> EXERCISE PROMPT
Render as a numbered list the lines from the one containing "Viewport: 1008px width, 606px height." through the end of the lines, both ends included, leaving out any blank lines.

> DATASET RECORDS

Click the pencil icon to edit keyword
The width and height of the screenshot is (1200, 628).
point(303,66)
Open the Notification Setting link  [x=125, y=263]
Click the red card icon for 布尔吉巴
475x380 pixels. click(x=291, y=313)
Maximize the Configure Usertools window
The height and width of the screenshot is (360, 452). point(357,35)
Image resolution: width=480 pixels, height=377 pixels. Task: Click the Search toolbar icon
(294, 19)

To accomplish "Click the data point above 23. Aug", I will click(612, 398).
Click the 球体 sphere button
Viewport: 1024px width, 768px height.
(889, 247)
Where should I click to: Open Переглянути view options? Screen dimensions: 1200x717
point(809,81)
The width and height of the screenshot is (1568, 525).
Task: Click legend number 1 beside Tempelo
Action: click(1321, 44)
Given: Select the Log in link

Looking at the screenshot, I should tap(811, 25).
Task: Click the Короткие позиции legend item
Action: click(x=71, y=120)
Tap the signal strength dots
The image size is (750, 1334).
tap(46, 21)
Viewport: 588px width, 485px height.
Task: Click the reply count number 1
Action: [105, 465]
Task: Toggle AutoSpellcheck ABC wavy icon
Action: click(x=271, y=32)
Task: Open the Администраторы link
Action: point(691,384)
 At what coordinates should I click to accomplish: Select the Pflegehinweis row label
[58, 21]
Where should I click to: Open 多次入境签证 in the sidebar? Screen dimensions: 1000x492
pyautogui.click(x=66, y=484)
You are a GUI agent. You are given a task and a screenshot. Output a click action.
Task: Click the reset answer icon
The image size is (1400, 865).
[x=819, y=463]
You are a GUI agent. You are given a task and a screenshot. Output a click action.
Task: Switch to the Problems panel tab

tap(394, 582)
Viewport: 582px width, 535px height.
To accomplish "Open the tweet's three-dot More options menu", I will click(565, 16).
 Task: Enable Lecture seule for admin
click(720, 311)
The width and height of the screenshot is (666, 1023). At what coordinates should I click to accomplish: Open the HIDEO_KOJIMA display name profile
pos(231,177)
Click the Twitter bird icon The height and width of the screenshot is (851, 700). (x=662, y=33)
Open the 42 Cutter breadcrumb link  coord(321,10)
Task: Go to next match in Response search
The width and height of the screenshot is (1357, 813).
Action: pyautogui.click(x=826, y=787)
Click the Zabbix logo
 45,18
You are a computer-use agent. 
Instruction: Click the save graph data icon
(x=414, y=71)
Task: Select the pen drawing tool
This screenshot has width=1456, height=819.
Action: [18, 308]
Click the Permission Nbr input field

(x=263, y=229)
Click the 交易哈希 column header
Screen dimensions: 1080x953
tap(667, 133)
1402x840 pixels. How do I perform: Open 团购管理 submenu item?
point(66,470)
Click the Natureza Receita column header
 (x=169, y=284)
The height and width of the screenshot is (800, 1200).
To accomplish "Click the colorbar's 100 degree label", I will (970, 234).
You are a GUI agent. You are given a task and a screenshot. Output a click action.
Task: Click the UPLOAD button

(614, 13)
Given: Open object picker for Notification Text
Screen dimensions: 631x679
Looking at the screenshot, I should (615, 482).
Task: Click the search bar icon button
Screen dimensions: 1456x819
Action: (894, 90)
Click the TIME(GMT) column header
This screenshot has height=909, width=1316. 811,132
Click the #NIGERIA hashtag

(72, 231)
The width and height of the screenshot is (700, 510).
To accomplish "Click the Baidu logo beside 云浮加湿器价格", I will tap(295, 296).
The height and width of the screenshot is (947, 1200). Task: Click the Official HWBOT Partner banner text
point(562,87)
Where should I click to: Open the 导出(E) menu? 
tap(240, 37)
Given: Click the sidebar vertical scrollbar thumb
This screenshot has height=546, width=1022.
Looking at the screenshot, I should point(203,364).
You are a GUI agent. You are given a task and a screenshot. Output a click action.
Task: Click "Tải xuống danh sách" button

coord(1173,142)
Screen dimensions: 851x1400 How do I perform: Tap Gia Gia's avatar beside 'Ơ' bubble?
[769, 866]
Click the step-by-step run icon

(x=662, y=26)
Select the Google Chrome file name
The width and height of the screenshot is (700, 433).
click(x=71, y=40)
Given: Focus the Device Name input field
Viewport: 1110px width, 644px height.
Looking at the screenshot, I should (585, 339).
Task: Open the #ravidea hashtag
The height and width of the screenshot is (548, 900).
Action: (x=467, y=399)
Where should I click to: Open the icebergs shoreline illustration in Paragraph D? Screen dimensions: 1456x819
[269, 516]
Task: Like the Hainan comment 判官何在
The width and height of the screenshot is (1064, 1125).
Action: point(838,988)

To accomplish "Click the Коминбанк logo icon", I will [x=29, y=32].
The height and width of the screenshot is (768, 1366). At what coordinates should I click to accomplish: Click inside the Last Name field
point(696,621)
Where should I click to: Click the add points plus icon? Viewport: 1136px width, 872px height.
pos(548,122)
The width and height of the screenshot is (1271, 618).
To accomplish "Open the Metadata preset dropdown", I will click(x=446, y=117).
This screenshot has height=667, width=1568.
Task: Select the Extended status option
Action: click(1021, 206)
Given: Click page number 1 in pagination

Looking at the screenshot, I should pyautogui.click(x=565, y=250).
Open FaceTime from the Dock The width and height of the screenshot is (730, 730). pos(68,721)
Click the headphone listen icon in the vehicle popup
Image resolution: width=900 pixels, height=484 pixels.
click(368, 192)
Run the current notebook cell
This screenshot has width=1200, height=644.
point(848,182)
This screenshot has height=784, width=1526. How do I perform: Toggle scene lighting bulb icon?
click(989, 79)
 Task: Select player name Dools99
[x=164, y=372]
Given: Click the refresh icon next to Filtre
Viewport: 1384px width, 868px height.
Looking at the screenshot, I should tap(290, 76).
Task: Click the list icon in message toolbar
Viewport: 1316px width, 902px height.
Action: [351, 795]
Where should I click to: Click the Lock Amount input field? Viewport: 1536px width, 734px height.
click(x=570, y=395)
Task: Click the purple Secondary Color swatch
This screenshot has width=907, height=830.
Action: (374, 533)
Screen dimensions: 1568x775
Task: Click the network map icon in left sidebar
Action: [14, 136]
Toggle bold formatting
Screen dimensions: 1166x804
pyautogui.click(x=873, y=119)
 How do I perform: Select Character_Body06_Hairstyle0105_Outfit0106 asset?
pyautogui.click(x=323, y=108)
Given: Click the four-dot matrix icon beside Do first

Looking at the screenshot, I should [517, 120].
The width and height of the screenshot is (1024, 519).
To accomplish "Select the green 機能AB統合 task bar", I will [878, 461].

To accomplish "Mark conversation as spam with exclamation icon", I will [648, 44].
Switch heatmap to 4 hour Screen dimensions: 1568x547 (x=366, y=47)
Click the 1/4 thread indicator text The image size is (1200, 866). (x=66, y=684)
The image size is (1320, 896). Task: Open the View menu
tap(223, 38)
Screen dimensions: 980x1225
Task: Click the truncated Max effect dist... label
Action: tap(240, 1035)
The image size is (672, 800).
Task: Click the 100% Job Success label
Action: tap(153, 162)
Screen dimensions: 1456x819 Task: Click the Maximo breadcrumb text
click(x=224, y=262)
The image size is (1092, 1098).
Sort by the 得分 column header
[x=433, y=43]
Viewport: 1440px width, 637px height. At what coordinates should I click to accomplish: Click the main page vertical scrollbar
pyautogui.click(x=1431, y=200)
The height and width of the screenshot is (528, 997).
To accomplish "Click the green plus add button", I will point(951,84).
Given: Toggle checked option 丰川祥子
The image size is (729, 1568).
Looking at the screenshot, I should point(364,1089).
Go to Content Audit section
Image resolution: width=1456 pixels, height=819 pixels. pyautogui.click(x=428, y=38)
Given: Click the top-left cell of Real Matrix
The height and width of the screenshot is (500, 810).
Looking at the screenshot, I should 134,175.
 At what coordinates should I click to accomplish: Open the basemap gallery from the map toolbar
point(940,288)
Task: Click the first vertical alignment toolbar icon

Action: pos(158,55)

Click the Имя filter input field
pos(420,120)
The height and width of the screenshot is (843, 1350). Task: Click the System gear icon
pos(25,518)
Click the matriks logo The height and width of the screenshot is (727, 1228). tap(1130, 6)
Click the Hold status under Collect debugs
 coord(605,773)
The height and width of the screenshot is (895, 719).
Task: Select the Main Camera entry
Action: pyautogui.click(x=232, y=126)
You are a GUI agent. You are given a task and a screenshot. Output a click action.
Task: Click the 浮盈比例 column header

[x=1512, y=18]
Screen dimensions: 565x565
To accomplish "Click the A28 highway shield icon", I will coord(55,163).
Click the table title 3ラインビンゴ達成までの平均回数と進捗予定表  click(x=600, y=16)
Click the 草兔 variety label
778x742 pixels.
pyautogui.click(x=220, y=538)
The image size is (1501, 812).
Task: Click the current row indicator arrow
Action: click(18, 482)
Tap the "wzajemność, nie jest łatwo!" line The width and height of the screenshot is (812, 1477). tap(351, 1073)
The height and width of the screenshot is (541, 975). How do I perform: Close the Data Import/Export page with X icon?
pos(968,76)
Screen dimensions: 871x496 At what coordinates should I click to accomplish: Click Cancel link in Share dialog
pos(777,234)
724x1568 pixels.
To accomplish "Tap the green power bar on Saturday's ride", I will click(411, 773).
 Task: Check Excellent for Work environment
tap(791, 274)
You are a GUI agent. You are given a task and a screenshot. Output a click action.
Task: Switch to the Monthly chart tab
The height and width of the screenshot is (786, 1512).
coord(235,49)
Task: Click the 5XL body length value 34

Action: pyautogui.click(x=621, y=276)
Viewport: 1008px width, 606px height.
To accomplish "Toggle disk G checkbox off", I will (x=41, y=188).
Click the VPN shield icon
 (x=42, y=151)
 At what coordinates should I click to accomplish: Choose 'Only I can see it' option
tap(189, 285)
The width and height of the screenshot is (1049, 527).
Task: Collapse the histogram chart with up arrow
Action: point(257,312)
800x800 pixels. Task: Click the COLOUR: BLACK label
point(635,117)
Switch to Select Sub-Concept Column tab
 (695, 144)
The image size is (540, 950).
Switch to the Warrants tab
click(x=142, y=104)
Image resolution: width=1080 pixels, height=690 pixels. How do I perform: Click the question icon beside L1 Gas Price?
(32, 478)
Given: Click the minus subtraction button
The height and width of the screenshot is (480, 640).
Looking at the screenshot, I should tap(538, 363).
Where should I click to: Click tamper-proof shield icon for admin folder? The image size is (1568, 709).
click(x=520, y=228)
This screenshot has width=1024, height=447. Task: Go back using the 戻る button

> PROBLEM SOLUTION
1. Viewport: 1008px width, 606px height.
2. To accomplish "Toggle disk G checkbox off", I will (x=41, y=188).
3. Click the VPN shield icon
4.  (x=42, y=151)
5.  At what coordinates should I click to accomplish: Choose 'Only I can see it' option
6. tap(189, 285)
7. The width and height of the screenshot is (1049, 527).
8. Task: Collapse the histogram chart with up arrow
9. Action: point(257,312)
10. 800x800 pixels. Task: Click the COLOUR: BLACK label
11. point(635,117)
12. Switch to Select Sub-Concept Column tab
13.  (695, 144)
14. The image size is (540, 950).
15. Switch to the Warrants tab
16. click(x=142, y=104)
17. Image resolution: width=1080 pixels, height=690 pixels. How do I perform: Click the question icon beside L1 Gas Price?
18. (32, 478)
19. Given: Click the minus subtraction button
20. The height and width of the screenshot is (480, 640).
21. Looking at the screenshot, I should tap(538, 363).
22. Where should I click to: Click tamper-proof shield icon for admin folder? The image size is (1568, 709).
23. click(x=520, y=228)
24. This screenshot has width=1024, height=447. Task: Go back using the 戻る button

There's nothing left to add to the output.